[start]

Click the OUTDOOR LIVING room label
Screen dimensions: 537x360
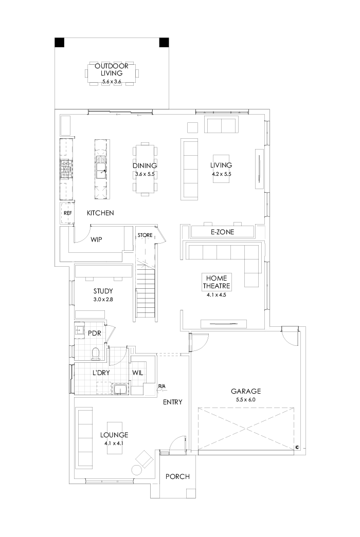point(112,70)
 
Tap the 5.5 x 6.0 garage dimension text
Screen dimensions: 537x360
point(246,399)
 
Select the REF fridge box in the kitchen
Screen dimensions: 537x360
point(67,213)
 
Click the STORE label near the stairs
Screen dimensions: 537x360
point(145,235)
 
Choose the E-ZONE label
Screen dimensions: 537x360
point(222,232)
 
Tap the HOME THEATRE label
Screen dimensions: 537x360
point(216,282)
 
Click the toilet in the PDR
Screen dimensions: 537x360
point(95,353)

[end]

Copy all of the lines above verbatim, leaving out the picture.

**Complete answer**
Click the OUTDOOR LIVING room label
Screen dimensions: 537x360
point(112,70)
 
Tap the 5.5 x 6.0 garage dimension text
Screen dimensions: 537x360
point(246,399)
 
Select the REF fridge box in the kitchen
Screen dimensions: 537x360
point(67,213)
 
Click the STORE label near the stairs
Screen dimensions: 537x360
point(145,235)
 
Choose the E-ZONE label
Screen dimensions: 537x360
point(222,232)
 
Tap the HOME THEATRE label
Screen dimensions: 537x360
point(216,282)
 
Click the toilet in the PDR
Screen dimensions: 537x360
point(95,353)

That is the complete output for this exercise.